Der Wohlverhaltenszeitraum des Fremden in Freiheit ist üblicherweise umso länger anzusetzen, je nachdrücklicher sich die Gefährlichkeit des Fremden manifestiert hat (VwGH vom 26.04.2018, Ra 218/21/0027).

3.1.4. Das kriminelle Verhalten des Beschwerdeführers begann bereits im Jahr 2002, als der Beschwerdeführer wegen des Verbrechens des schweren Diebstahls durch Einbruch, des Vergehens der Hehlerei und des Vergehens der Veruntreuung rechtskräftig zu einer bedingten Freiheitsstrafe von 10 Monaten verurteilt wurde.

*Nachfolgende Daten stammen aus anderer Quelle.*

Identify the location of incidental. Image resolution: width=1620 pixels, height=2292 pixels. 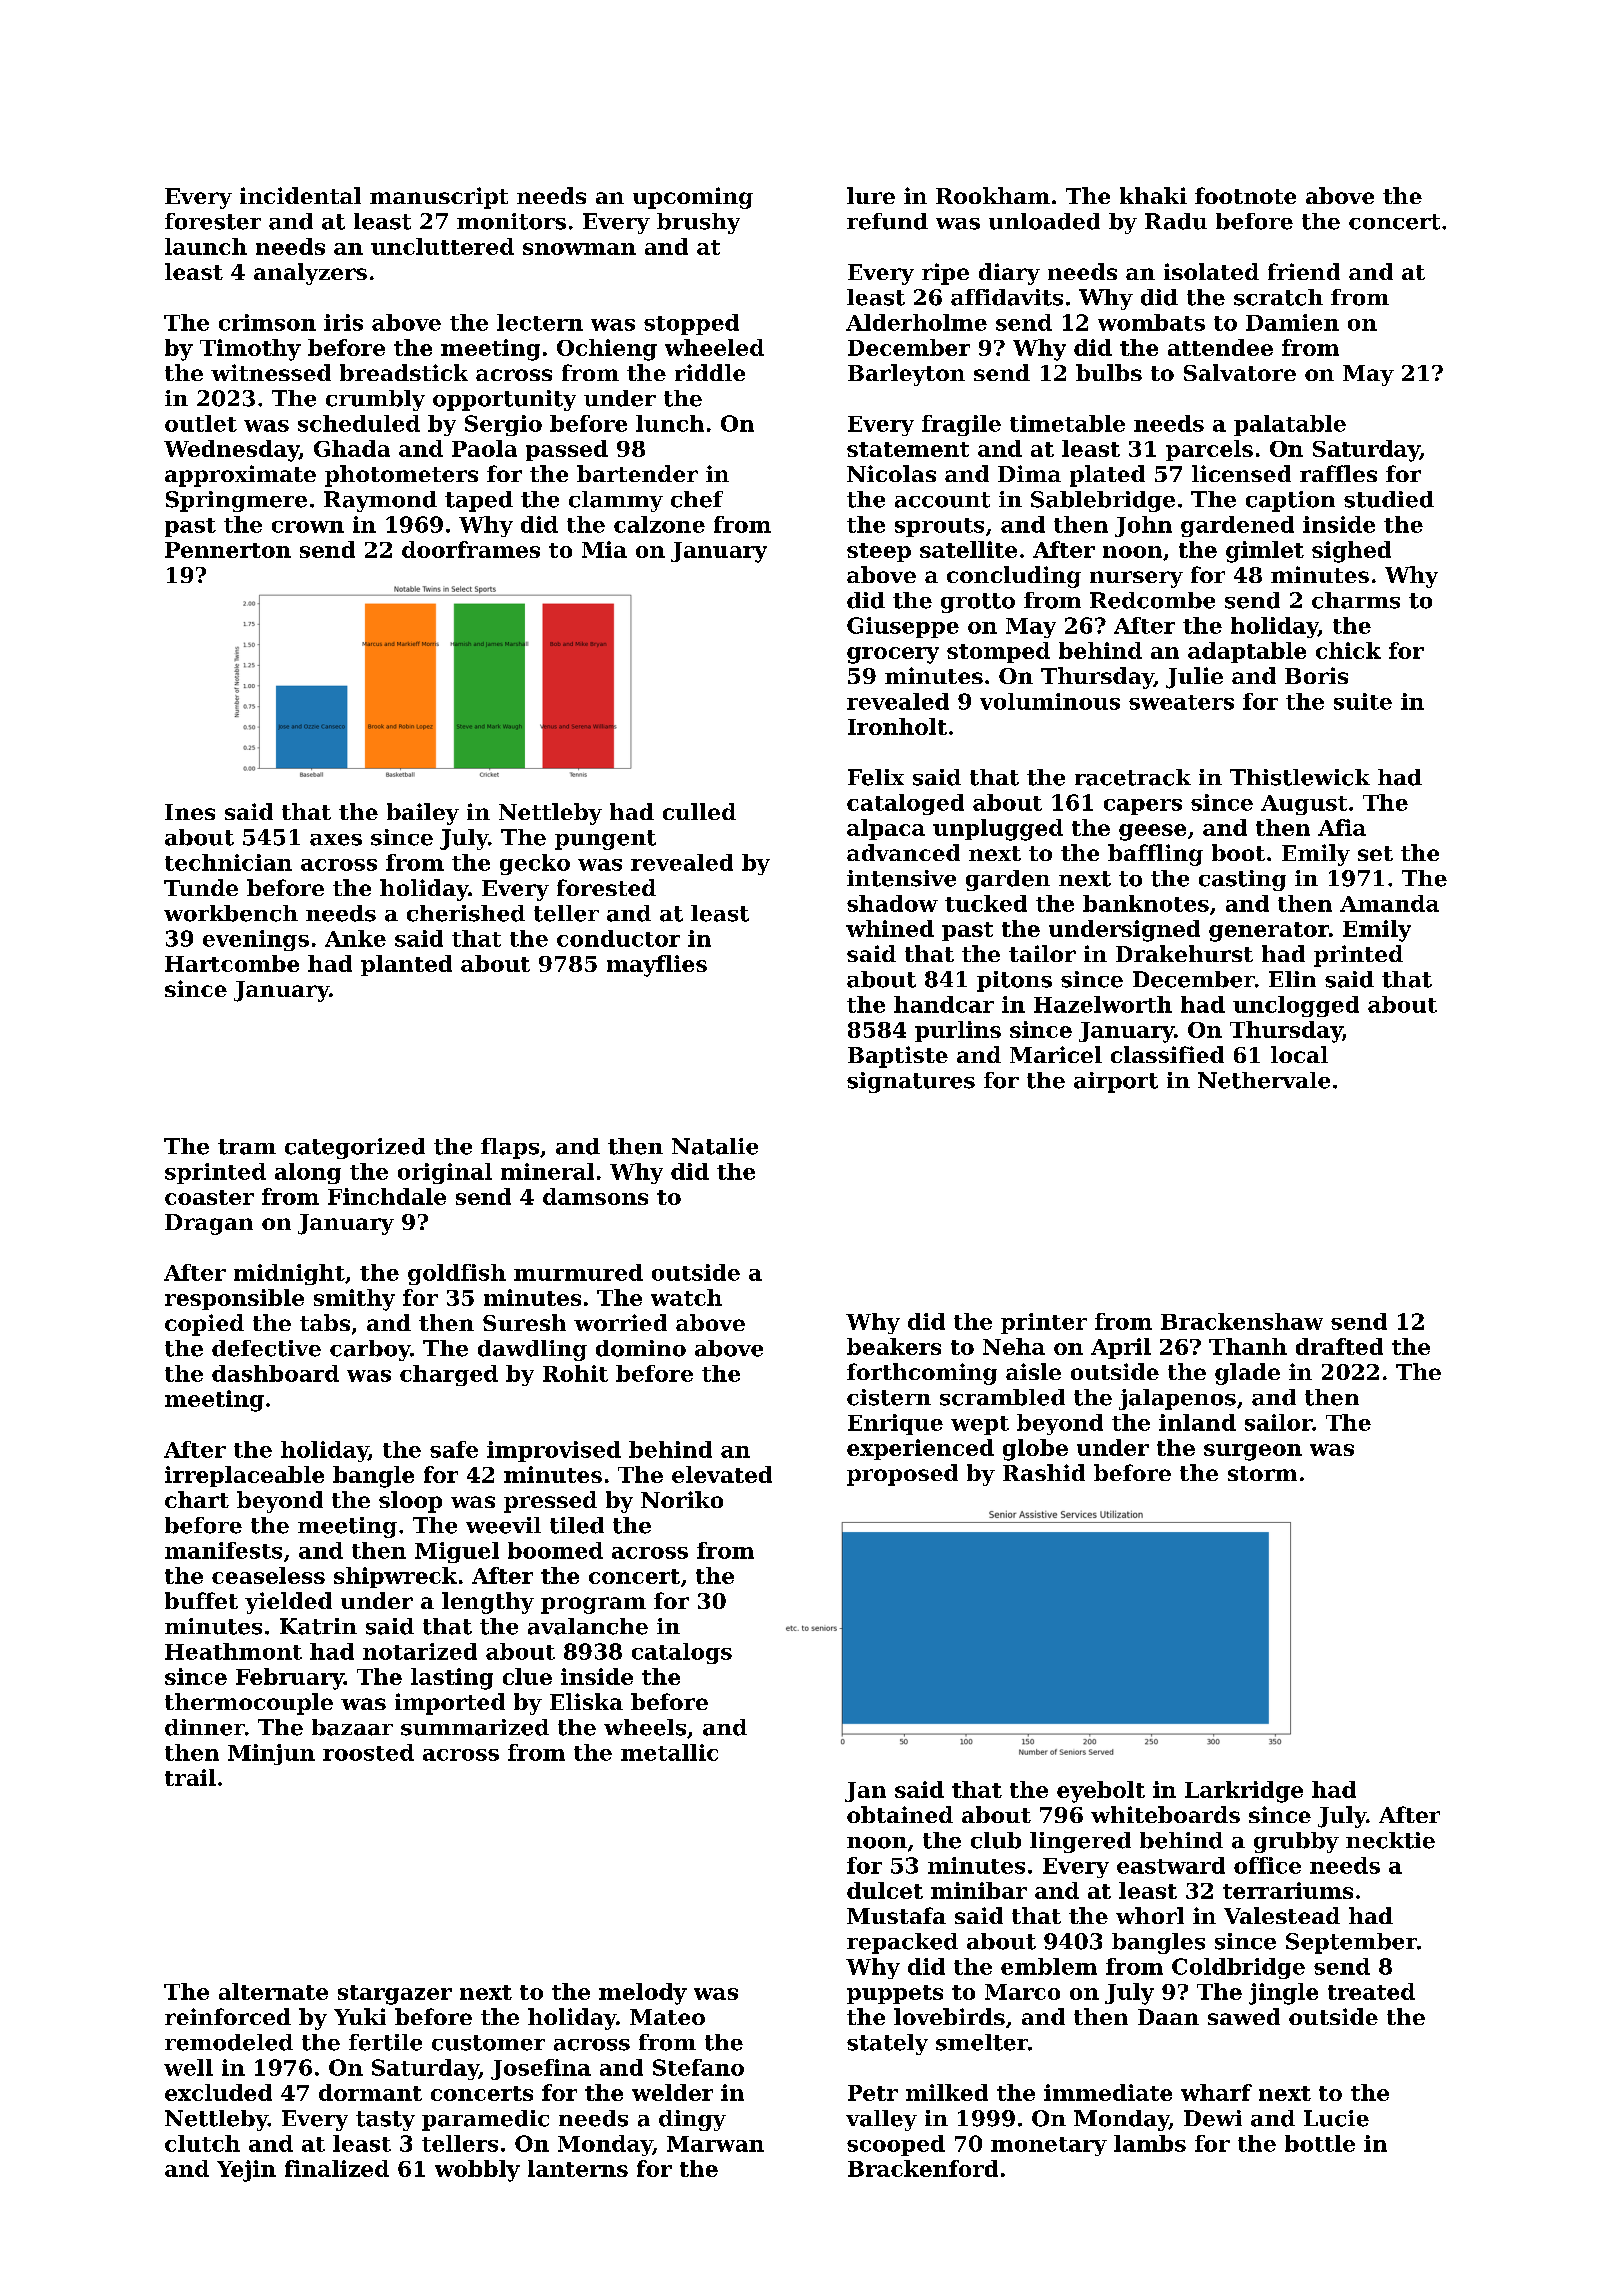
(300, 195).
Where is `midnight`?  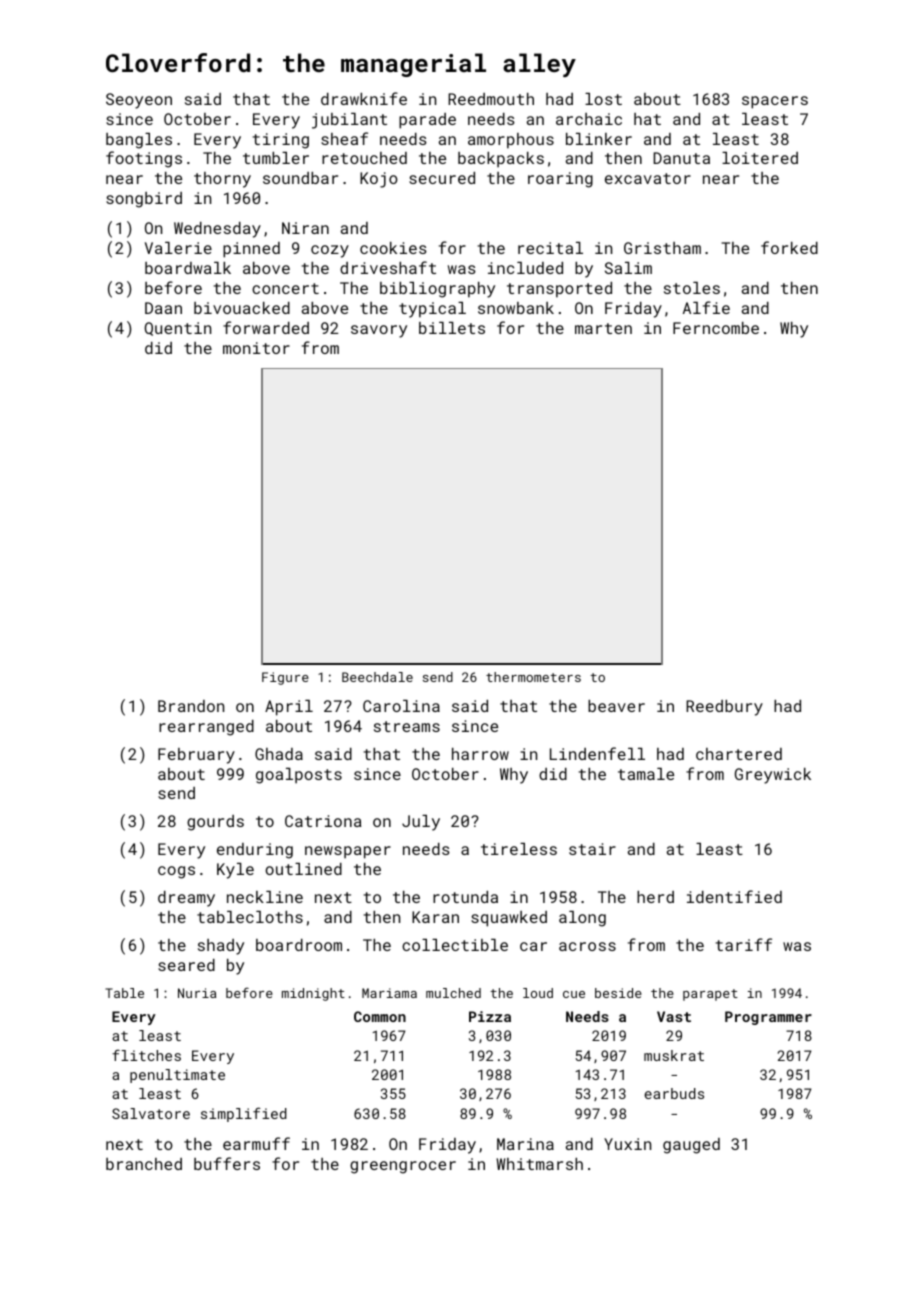
midnight is located at coordinates (313, 994).
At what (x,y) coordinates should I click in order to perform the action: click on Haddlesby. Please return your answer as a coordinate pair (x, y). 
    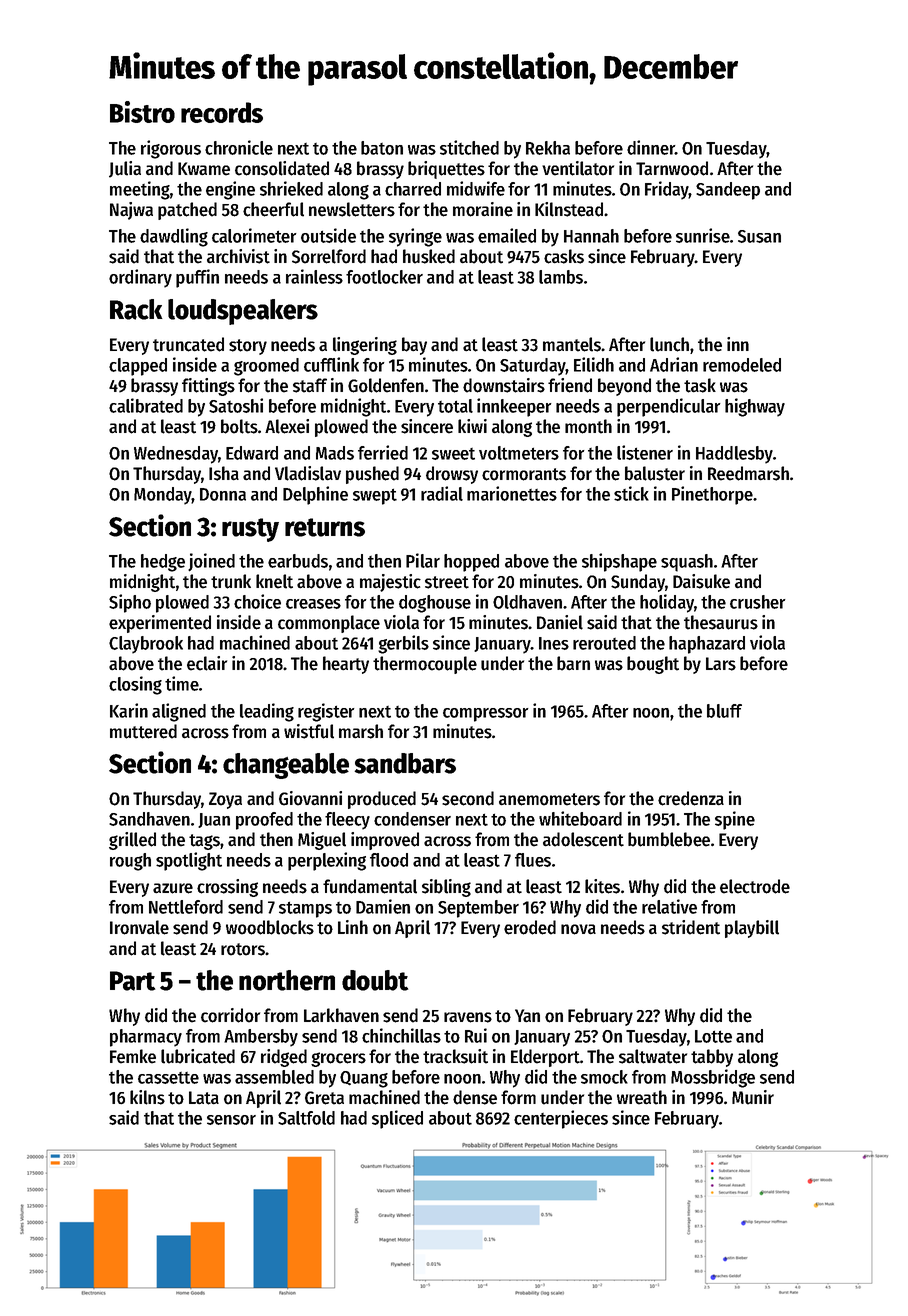
    Looking at the image, I should click on (734, 455).
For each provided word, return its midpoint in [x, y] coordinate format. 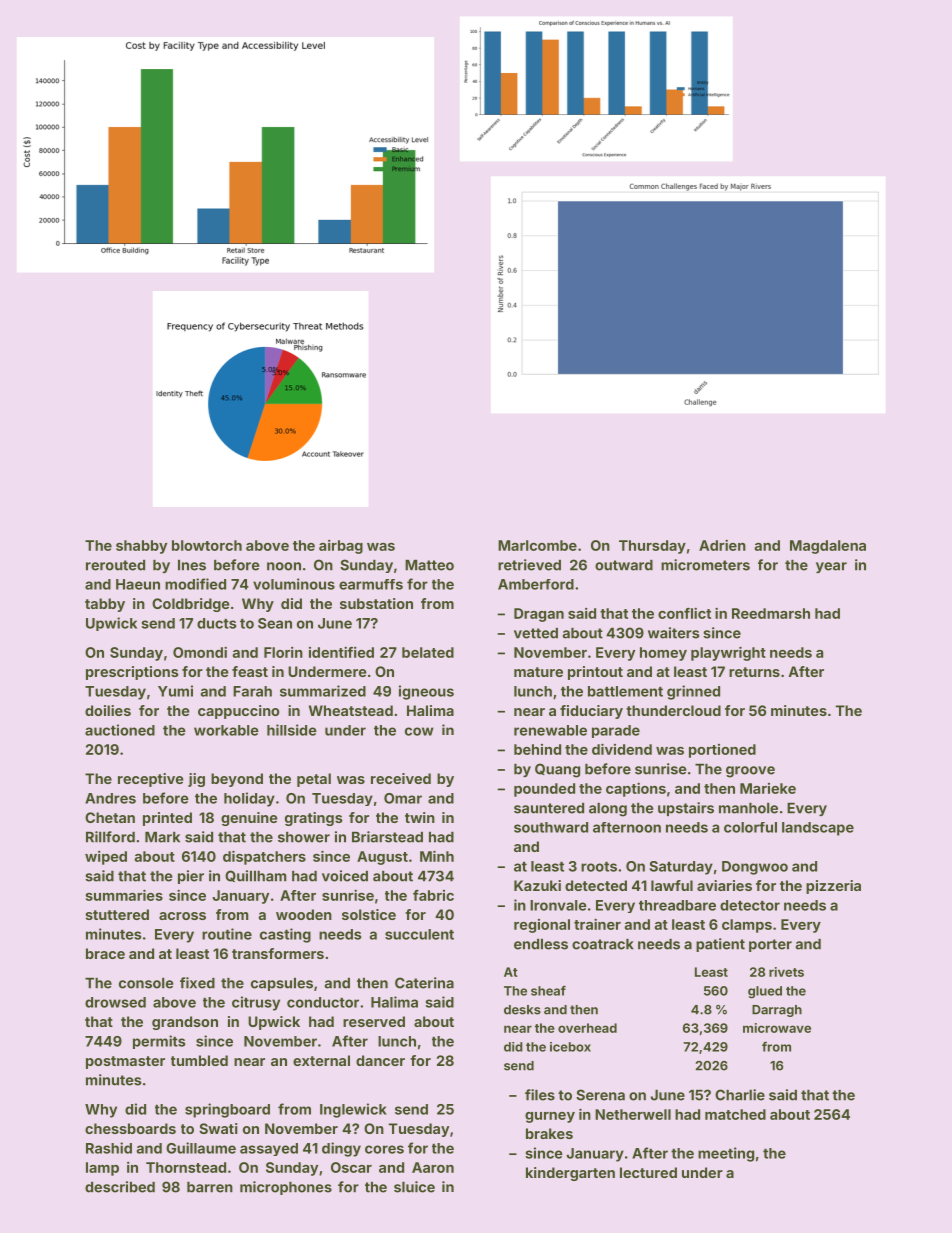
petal [314, 780]
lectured [648, 1172]
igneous [426, 692]
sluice [414, 1187]
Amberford [536, 584]
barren [210, 1187]
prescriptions [132, 673]
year [831, 567]
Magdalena [828, 547]
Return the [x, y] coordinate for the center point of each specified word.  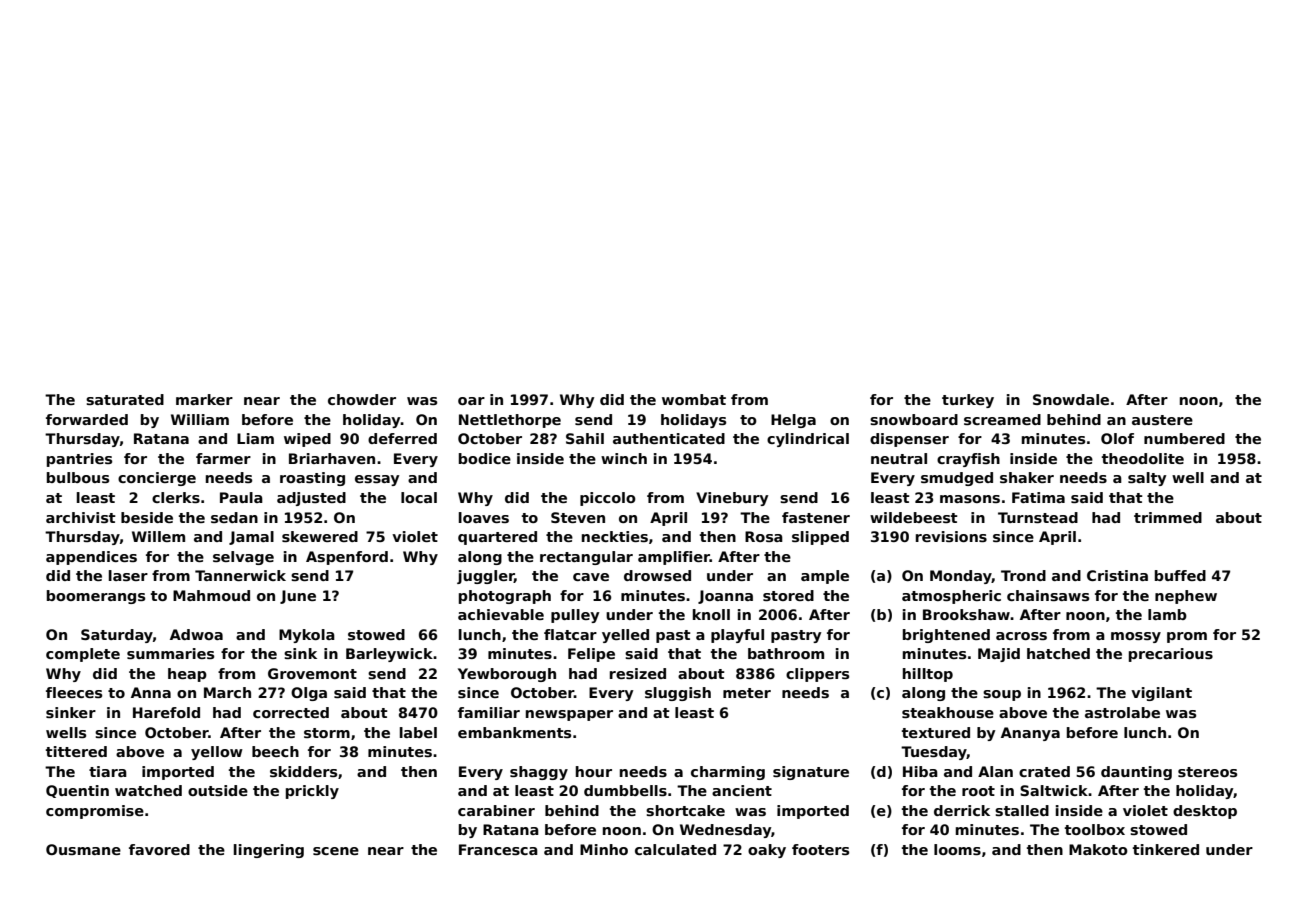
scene [336, 851]
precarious [1171, 655]
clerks [176, 497]
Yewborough [507, 675]
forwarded [87, 419]
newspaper [569, 715]
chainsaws [1048, 595]
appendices [91, 558]
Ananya [1030, 734]
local [419, 497]
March [227, 692]
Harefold [166, 712]
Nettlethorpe [510, 421]
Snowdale [1071, 399]
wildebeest [914, 517]
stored [788, 595]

Der Beschwerdeführer besserte sein Verhalten jedoch nicht, vielmehr wurde er im Jahr 2006 erneut wegen des Verbrechens des Diebstahls durch Einbruch sowie wegen des Verbrechens des schweren Betruges zu einer Freiheitsstrafe von drei Jahren, davon zwei Jahre bedingt auf eine Probezeit von drei Jahren verurteilt.

Der Beschwerdeführer wurde weiters in den Jahren 2008, 2009, 2012, 2015, 2016 und zwei Mal 2020 aufgrund von auf derselben Neigung beruhenden Straftaten zu (bedingten) Freiheitsstrafen von insgesamt 94 Monaten (sohin zu 7 Jahren und 10 Monaten) verurteilt. Die Strafen sind gem. § 4 Tilgungsgesetz 1972 auch noch nicht getilgt.

An diesen – diversen – Verurteilungen ist das immer stärker werdende strafrechtswidrige Verhalten des Beschwerdeführers zu erkennen, das bereits im Jahr 2002 begonnen und sich bis zu seinen Verurteilungen im Jahr 2020 weiter fortgesetzt bzw. gesteigert hat.

Der Beschwerdeführer konnte selbst durch teilweise unbedingte Freiheitsstrafen sowie offene Probezeiten nicht von der Begehung weiterer Straftaten abgehalten werden.

Der Beschwerdeführer ist offenbar nicht bereit, sich an die österreichische Rechtsordnung zu halten, ist auf seinen finanziellen Vorteil bedacht und nahm zu seinem eigenen Vorteil die massive Schädigung Dritter in Kauf.

Auch der überaus lange Zeitraum, in dem der Beschwerdeführer strafrechtswidriges Verhalten gesetzt hat, zeugt von hoher krimineller Energie und widerstreitet der öffentlichen Ordnung und Sicherheit. Das persönliche Fehlverhalten des Beschwerdeführers bestand nicht etwa in einem einmaligen „Fehltritt“ und einer daran folgenden Besserung seines Verhaltens. Er setzte über die Jahre kontinuierlich strafrechtswidrige Handlungen.

Da die letzte Verurteilung im Jahr 2020 erfolgte und der Beschwerdeführer zwischenzeitlich eine Haftstrafe verbüßte, kann keine positive Zukunftsprognose erstellt werden, sodass vom Beschwerdeführer auch weiterhin eine wesentliche Gefährdung der öffentlichen Sicherheit und Ordnung ausgeht.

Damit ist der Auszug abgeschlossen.